CAMEROON NEWS: CARDINAL TUMI AND BISHOP KLEDA, THE REBELS OF THE CATHOLIC CHURCH
cameroondailyjournal.com|In 1991, the echo of La Baule’s speech advocating greater democratization in Africa reached Cameroon, which is entering a cycle of political disputes and violence that have been called the “years of embers”.
Pressed by those in Cameroon and abroad who asked him to organize a sovereign national conference, Paul Biya launched them on June 27, 1991 in front of the national assembly, “Cameroon is Cameroon”, evoking a Cameroonian exception which disqualifies foreign models and their promoters. This means that if the opposition wants to gain power, it will have to go through universal suffrage.
The presidential election of 11 October 1992 is hotly contested and sees John Fru Ndi, leader of the SDF officially credited with 35.9% of the vote, 50,000 fewer votes than Paul Biya, the outgoing president, declared re-elected with 39.9 % voices. The Supreme Court recognizes that there were irregularities, but does not cancel the vote. Fru Ndi speaks of “stolen victory”, which seems to confirm the reports of international observers, particularly that of the National Democratic Institute for International Affairs (NDI), which emphasizes the “seriousness of irregularities and the massive nature of fraud”. The Cameroonian government disqualifies the objectivity of the NDI report and claims that it is “a web of lies” suggesting that “some foreigners are acting hostile to Cameroon.”
To counter external pressures on the regime and foreign anti-regime lobbying of opposition parties and NGOs supporting their work , the government sends high-level explanatory missions throughout the world including France, Belgium, Germany, Great Britain, Spain, the United States, Canada and China from November 4, 1992 to reassure the international community that the ongoing democratic process is on track.

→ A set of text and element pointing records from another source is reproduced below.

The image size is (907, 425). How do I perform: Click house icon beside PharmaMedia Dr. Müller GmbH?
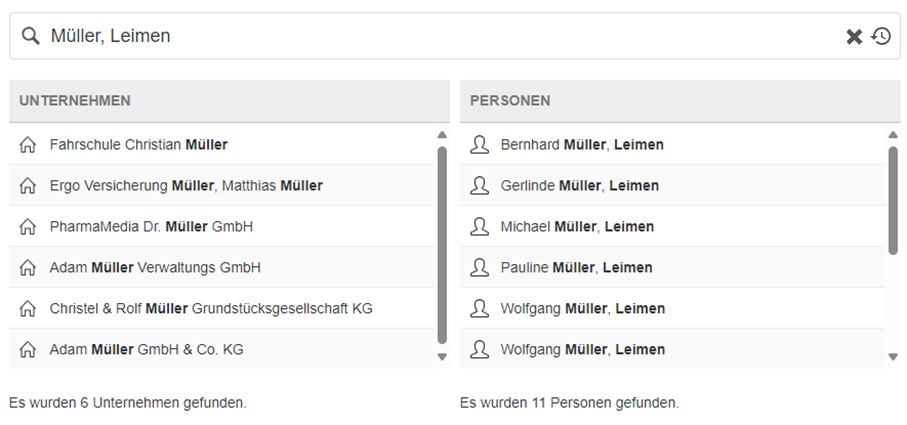(x=28, y=227)
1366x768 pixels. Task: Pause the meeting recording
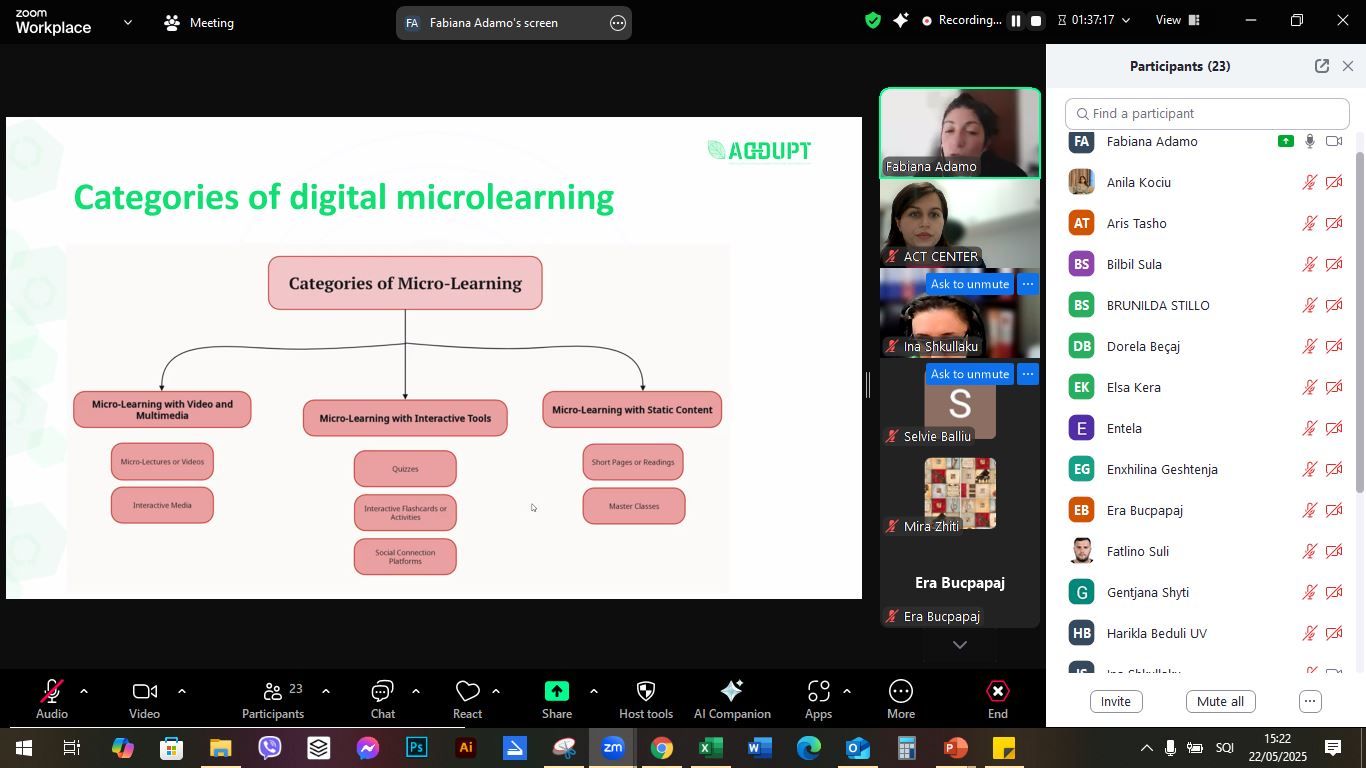(1015, 21)
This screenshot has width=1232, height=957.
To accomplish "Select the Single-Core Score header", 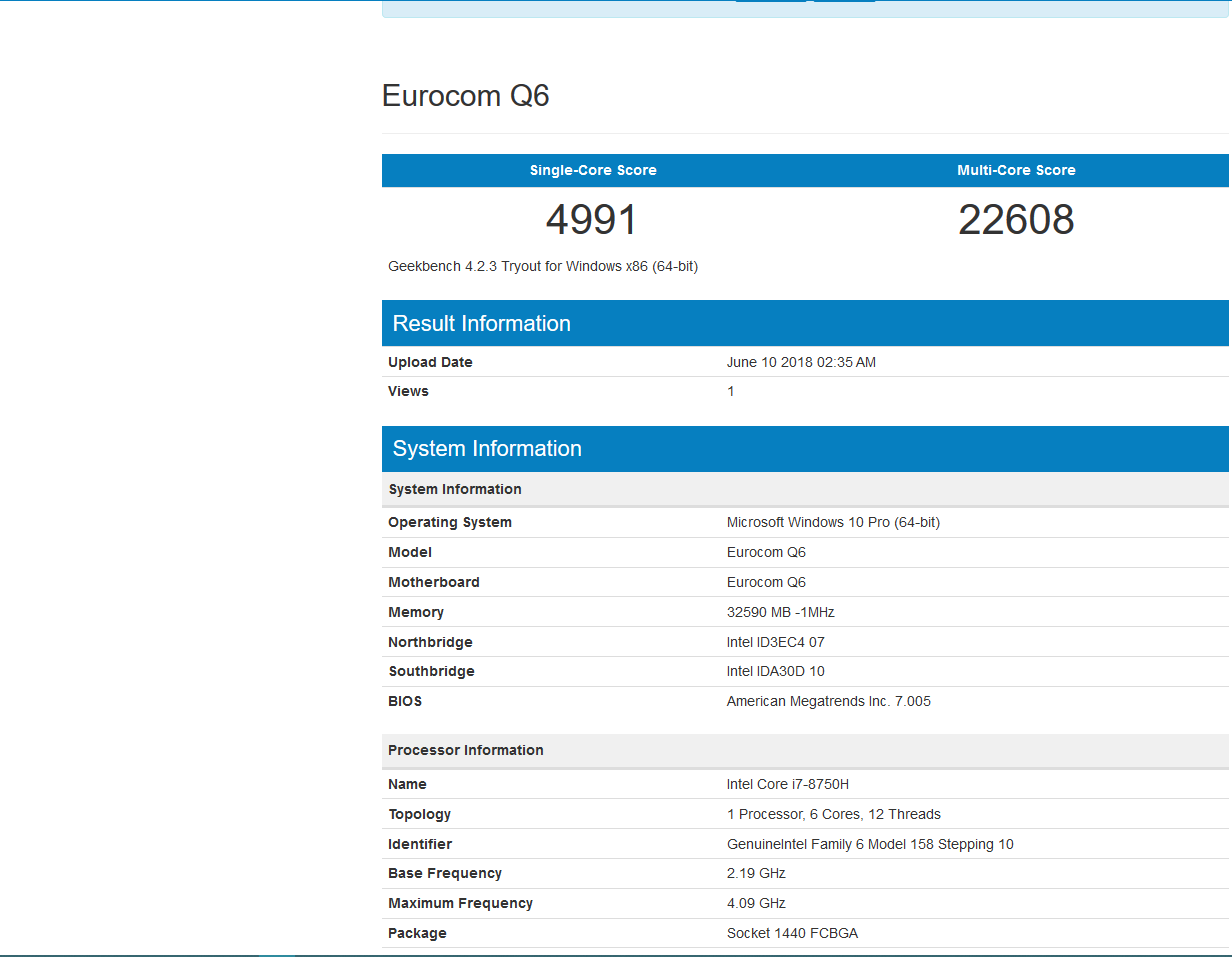I will (x=592, y=170).
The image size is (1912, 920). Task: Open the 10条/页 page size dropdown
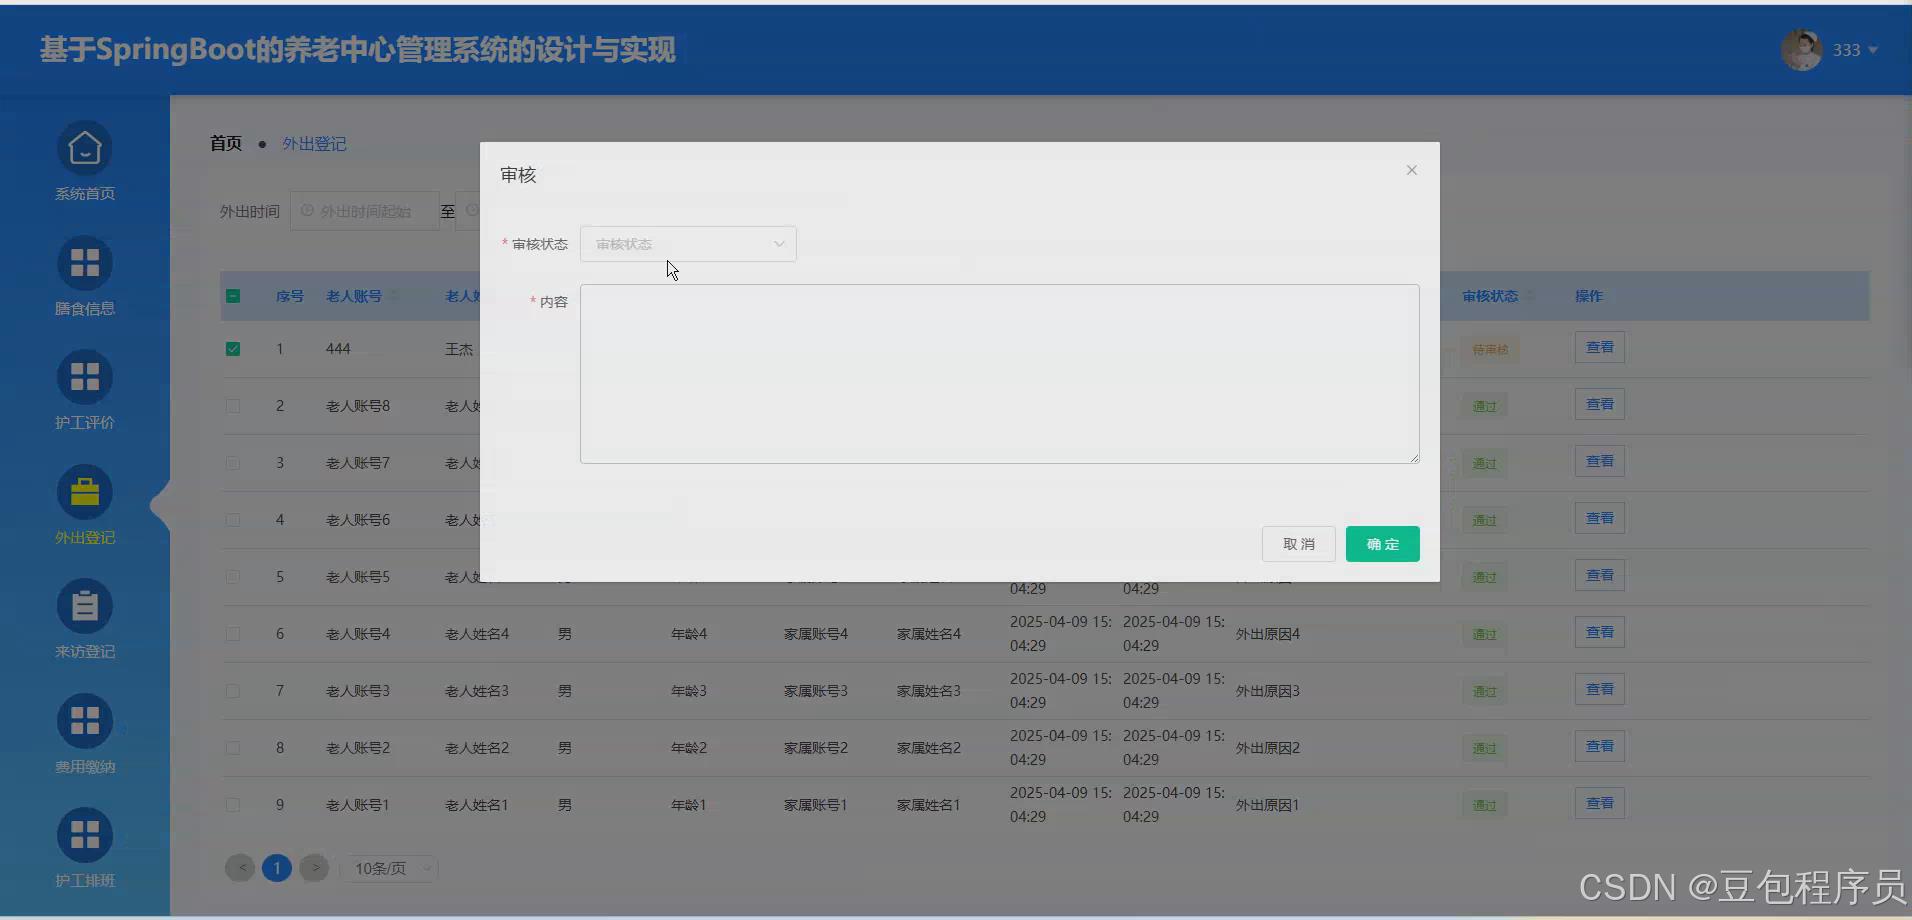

The elections in Cameroon will become from 1992, real objects of foreign policy leading directly to certain actions (search for support, public statements, rejection of external pressures, denunciations of foreign interference) and a major issue of communication for both the the power that proclaims each time the transparency of the polls and the regularity of its successive victories, only for the opposition which constantly denounces fraud and claims stolen victories. The presidential election of October 12, 1997, however, will not experience turbulence, Paul Biya being the only candidate to run, all the tenors of the opposition having boycotted the vote, for lack of having obtained the creation of an independent electoral commission. A personality who does not reside abroad but in Cameroon, Cardinal Christian Tumi, former archbishop of Douala often considered as an opponent of the Cameroonian regime will have through its interviews in foreign media carried abroad and inside Cameroon an opposite or, at least divergent voice, that of the power.
His first statements that disturb the Cameroonian government are made in the French daily Libération, on the eve of the presidential election of October 12, 1997:
“I am sure that if the presidential election were organized in a transparent way, there would be a radical change. [… I say, without being afraid of being contradicted, that we make fun of democracy. There is no democracy when those who are of voting age are not registered. In the last elections, voter cards were refused to young priests on the pretext that the Church would be part of the opposition. […] Some young people no longer believe in change through democracy and say they are ready to choose another path … […] All the conditions are fulfilled for the country to break out “.
But it is on the airwaves of Radio France Internationale (RFI) that the statements of Monsignor Tumi forged the image of opponent of the prelate. Called to give his opinion on the presidential election ballot of 11 October 2004, for example, Cardinal Christian Tumi, presented by RFI as a “great moral authority in Cameroon” states:
“According to the report I received from Catholic observers, he told me that these elections, these crutches, must be described as an electoral masquerade. […] The inscriptions were multiple, that is to say that there were voters who carried several cards at a time, two, three, four or even ten. The ink was not indelible. I voted, and before I got home, the ink was already erased. Many regularly registered people did not find their names in any list. ”
Following the dissemination of these statements, the Minister of Communication, Jacques Fame Ndongo accuses RFI of violating the universal laws of journalistic ethics and treating major events in Cameroon with a bias inadmissible for giving the floor to the Only cardinal Christian Tumi criticizes the conduct of the vote while an interview with Pastor Mfochive, president of The Evangelical Church of Cameroon, which, however, praises the conduct of the vote, has not been broadcast. For Jacques Fame Ndongo, “the presidential election of October 11, 2004 is a masquerade in the minds of those who dream of a Cameroon that is at the antipodes of peace, unity, democracy and progress Economic and Social. “.
While it appeared to regularly show sympathy for the Cameroonian opposition, the French press in general, and Radio France Internationale, in particular, showed little goodwill towards the Biya regime. The confusion and mistrust born of this imbalance in the treatment of information will create in Cameroon a conspiracy psychosis that would see RFI, the voice of France, take the pretext of electoral transparency or the question of human rights to destabilize Cameroon.